To get started with GPT-4V, go to the Playground, or Editor within your project.

  • Select gpt-4-vision-preview in the models dropdown.
  • Click the Add images button within a user’s chat message.
  • To add an image, either type a URL into the Image URL textbox or select “Upload image” to upload an image from your computer. If you upload an image, it will be converted to a Base64-encoded data URL that represents the image.
  • Note that you can add multiple images

To view the images within a log, find the log within the logs table and click on it to open it in a drawer. The images in each chat message be viewed within this drawer.

API quick start

Assuming you have deployed your gpt-4-vision-preview based model config, you can now also include images in messages via the API.

1from humanloop import Humanloop
2
3# Initialize the Humanloop SDK with your API Keys
4humanloop = Humanloop(api_key="<YOUR Humanloop API KEY>")
5
6# humanloop.chat_deployed(...) will call the active model config on your project.
7chat_response = humanloop.chat_deployed(
8 project_id="<YOUR PROJECT ID>",
9 messages: [
10 {
11 "role": "user",
12 "content": [
13 {
14 "type": "image_url",
15 "image_url": {
16 "detail": "high",
17 "url": "https://www.acomaanimalclinictucson.com/wp-content/uploads/2020/04/AdobeStock_288690671-scaled.jpeg"
18 }
19 }
20 ]
21)

Any generations made will also be viewable from within your projects logs table.

Limitations

There are some know limitations with the current preview iteration of OpenAI’s GPT-4 model to be aware of:

  • Image messages are only supported by the gpt-4-vision-preview model in chat mode.
  • GPT-4V model does not support tool calling or JSON mode.
  • You cannot add images to the first system message.

JSON mode and seed parameters

We’ve introduced new model config parameters for JSON mode and Seed in our Editor and API.

With the introduction of the new OpenAI turbo models you can now set additional properties that impact the behaviour of the model; response_format and seed.

Further details

See further guidance from OpenAI on the JSON response format here and reproducing outputs using the seed parameter here.

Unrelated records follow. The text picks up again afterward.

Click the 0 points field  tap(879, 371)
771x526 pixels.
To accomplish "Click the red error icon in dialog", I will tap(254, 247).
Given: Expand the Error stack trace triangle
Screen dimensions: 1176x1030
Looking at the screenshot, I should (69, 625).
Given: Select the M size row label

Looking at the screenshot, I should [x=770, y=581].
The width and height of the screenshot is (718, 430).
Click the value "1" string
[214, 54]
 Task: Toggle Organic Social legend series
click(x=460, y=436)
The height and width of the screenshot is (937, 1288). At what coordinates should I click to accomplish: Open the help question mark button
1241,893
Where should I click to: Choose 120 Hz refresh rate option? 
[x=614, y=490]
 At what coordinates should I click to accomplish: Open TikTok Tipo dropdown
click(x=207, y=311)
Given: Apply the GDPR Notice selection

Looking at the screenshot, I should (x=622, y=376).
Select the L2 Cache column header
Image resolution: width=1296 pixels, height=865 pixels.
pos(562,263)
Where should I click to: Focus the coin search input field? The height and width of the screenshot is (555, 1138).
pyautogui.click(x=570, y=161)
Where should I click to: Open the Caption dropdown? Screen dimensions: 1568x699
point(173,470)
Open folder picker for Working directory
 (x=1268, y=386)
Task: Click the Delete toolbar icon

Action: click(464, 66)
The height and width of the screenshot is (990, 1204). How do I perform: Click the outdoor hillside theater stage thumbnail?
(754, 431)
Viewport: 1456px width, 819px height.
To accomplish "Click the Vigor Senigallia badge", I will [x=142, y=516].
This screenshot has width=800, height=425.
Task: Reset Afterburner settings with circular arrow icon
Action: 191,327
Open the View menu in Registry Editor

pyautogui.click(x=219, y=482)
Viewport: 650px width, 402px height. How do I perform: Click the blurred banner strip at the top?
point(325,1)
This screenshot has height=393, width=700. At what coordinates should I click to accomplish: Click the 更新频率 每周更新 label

These new parameters can now optionally contribute to your model config in our Editor and API. Updated values for response_format or seed will constitute new versions of your model on Humanloop.

JSON mode prompts

When using JSON mode with the new turbo models, you should still include formatting instructions in your prompt.

In fact, if you do not include the word ‘json’ anywhere in your prompt, OpenAI will return a validation error currently.